Micro-wasps that live on other parasitoid wasps that live inside caterpillars and others

Reading Seirian Sumner’s Endless Forms: The secret world of wasps, 25 May 2022

“It is almost impossible to walk into a bookshop these days and not bump into a beautiful book about bees,” Seirian Sumner grumbles. The London-based behavioural ecologist has, like the rest of us, reached “peak bee”. What are bees, anyway, but merely wasps that have forgotten how to hunt? The ‘original bee’ was a solitary wasp who turned vegetarian, just as the ‘first ant’ was a wasp that lost its wings.

Wasps are where the scientific action is: why, there are probably more distinct species of wasp than there are beetles! Did you know that there are swarming wasps in South America that build colonies “that look like air balloons, exotic fruits, gourds, cowpats, lumps of mud, Roman vases and even chamberpots?” That the study of wasp venom is helping us understand the more severe symptoms presented by COVID-19? That the familiar yellowjacket Vespula which terrorises our picnics can discriminate between similar-looking human faces?

Wait.

What…?

Seirian Sumner dares us to pause in wonderment. Behold the hyperparasitoids: micro-wasps that live on other parasitoid wasps, that live inside caterpillars, eating them from the inside out!
Savour the chemical cocktail of toxins, enzymes and amines with which the solitary hunting wasp simultaneously paralyses, cleanses and preserves prey fifteen times its body weight, “a helpless but healthy sack of living nutrients”! Admire her gleaming weaponised ovipositor!

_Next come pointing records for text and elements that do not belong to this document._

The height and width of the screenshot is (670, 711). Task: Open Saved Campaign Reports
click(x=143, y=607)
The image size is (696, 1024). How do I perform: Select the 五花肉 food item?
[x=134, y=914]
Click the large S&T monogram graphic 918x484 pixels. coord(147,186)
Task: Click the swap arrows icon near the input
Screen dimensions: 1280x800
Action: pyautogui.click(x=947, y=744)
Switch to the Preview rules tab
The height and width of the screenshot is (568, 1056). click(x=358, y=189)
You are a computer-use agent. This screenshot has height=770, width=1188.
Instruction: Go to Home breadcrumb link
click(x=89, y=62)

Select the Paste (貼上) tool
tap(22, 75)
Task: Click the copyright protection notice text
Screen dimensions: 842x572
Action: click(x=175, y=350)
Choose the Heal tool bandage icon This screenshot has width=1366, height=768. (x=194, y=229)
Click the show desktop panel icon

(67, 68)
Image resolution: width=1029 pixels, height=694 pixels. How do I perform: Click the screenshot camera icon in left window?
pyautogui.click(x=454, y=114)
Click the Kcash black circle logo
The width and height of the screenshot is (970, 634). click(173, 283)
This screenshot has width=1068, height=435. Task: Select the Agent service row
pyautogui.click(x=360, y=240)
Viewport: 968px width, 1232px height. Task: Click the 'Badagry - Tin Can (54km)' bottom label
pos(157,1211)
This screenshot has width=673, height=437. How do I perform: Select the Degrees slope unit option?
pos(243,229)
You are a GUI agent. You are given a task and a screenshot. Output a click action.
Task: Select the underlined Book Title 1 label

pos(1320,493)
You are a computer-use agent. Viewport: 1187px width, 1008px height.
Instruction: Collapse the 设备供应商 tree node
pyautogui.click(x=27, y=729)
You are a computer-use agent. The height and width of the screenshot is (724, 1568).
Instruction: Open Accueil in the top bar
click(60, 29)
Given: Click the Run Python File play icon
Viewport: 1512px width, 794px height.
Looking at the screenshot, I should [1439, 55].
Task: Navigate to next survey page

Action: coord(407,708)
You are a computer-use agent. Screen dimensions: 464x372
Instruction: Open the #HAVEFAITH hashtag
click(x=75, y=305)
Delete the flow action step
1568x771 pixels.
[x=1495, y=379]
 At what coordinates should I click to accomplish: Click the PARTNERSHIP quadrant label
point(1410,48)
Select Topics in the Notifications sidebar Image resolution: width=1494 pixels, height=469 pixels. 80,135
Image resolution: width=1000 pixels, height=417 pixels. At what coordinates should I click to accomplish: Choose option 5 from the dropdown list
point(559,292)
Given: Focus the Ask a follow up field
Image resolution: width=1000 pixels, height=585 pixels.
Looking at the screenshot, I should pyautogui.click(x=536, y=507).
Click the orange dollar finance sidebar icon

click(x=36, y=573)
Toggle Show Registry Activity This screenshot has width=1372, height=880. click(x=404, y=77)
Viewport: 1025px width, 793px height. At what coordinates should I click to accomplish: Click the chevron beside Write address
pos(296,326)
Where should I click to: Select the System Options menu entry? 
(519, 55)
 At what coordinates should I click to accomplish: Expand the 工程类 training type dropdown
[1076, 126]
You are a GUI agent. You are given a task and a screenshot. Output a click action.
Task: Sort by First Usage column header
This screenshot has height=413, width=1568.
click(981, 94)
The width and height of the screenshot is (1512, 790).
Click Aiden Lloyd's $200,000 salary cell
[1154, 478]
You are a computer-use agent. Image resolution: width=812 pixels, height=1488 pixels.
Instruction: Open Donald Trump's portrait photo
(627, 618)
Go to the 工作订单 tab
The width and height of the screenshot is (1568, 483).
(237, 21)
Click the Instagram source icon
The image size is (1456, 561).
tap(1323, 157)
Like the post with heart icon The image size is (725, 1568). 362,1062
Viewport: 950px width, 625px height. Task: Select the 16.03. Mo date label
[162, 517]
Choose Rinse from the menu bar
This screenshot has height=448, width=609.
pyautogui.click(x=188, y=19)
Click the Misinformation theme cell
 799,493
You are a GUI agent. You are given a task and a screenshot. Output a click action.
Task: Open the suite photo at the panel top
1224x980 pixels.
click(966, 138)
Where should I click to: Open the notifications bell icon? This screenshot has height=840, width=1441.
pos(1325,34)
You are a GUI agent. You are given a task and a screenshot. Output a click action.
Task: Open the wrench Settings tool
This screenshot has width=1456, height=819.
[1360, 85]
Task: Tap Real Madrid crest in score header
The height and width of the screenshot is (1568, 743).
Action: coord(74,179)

The odd thing about wasps is not that we steer clear of them; it’s that we’ve learned so recently to ignore them. Much of the foundational learning offered up in this dense, anecdotal, intermittently stomach-churning labour of love is drawn from researchers active at the end of the nineteenth century. These people were even tougher-minded than Sumner. (“What lessons can we not learn from her transcendental chemistry?” exclaimed Leon Dufour, contemplating a wasp’s suspiciously fresh-looking weeks-old beetle victims. “How immensely superior to our own pickling-processes is that of the wasp!”)

With a level of glee last evinced by the kid at camp who urged you to put your hand in that hollow tree trunk, Sumner guides us through the evolution of hymenopteran sociality. Wasp societies represent the first stages in the evolution of altruism. Most small-colonied wasps follow a simple rule of succession: the older you are, the closer you come to being crowned queen. In more complex wasp societies, aggression is the norm, as rival nestmates bite and sting each other to death. This correlation between social complexity and violence is not reassuring. I now find myself looking askance at those highly social bees.

Endless Forms is an exuberant, garrulous, generous survey of its field. I can’t wait to read selected passages to my children.